Description of the task
Scan the records below. List lines holding "thumbnail".
Segment Open
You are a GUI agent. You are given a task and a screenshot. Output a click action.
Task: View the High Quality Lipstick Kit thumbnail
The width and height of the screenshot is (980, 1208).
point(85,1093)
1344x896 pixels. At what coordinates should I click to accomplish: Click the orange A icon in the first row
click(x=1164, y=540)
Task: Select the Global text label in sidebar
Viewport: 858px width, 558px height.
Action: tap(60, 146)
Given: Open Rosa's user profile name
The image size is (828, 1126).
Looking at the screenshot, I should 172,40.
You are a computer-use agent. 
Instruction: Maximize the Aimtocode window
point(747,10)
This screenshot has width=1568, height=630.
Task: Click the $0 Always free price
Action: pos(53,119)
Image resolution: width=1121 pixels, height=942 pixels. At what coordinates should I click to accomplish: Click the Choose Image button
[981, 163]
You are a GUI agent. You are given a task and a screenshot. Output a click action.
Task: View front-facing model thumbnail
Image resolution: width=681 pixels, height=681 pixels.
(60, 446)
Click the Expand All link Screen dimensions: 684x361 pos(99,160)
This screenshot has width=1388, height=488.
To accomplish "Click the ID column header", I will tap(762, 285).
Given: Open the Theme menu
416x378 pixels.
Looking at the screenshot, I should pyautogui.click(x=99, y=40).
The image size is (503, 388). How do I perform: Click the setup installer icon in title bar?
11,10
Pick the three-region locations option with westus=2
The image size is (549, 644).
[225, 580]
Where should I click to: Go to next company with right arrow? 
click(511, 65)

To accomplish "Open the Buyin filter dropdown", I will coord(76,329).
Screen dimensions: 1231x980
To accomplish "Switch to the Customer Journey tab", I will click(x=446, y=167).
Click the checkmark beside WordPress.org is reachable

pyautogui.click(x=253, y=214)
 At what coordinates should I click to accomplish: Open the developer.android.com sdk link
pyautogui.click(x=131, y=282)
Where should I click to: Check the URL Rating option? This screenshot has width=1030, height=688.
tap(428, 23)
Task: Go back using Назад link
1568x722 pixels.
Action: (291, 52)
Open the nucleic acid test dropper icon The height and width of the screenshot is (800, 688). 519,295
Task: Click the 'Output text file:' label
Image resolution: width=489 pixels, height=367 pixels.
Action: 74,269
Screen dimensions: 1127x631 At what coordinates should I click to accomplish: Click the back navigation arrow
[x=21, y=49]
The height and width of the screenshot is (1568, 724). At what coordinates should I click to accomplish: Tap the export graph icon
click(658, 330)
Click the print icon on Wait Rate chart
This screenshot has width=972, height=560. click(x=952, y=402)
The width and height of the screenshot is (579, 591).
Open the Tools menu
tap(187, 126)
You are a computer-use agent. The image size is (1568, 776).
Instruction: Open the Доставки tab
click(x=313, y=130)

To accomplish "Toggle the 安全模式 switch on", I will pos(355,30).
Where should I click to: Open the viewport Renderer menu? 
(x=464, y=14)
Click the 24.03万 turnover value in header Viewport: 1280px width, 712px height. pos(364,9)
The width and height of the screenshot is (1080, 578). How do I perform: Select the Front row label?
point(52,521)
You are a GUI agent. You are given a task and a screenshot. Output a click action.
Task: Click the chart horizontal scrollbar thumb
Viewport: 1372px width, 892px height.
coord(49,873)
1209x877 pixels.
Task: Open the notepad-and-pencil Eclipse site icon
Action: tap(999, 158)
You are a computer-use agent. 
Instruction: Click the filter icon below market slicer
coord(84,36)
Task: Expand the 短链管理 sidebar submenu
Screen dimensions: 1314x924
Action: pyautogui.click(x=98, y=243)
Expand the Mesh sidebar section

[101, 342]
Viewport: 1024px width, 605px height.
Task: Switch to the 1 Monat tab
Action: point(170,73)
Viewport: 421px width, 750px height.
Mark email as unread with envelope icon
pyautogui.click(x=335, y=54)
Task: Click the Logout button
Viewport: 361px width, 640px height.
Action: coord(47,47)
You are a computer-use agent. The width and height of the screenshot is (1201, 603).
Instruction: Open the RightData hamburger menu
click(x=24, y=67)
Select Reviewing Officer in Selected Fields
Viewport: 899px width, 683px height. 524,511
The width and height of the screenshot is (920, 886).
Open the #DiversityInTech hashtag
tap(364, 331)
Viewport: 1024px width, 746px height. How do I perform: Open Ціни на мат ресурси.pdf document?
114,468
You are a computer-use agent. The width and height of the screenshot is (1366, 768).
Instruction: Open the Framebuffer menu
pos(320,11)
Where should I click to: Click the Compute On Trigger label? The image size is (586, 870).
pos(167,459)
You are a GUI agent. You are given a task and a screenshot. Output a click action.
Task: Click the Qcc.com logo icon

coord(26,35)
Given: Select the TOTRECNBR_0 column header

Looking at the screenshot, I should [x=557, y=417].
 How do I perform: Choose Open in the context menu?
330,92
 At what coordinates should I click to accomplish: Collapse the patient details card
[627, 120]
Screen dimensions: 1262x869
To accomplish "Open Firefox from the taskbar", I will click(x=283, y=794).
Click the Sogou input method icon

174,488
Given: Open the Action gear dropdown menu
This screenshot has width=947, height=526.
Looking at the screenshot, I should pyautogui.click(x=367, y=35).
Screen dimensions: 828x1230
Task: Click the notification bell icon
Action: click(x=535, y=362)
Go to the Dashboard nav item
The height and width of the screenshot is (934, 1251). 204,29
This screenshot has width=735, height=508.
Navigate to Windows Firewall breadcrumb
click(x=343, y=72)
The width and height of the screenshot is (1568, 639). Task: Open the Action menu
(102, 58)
Segment Closed
Exercise output
Task: View the High Quality Lipstick Kit thumbnail
Task: View front-facing model thumbnail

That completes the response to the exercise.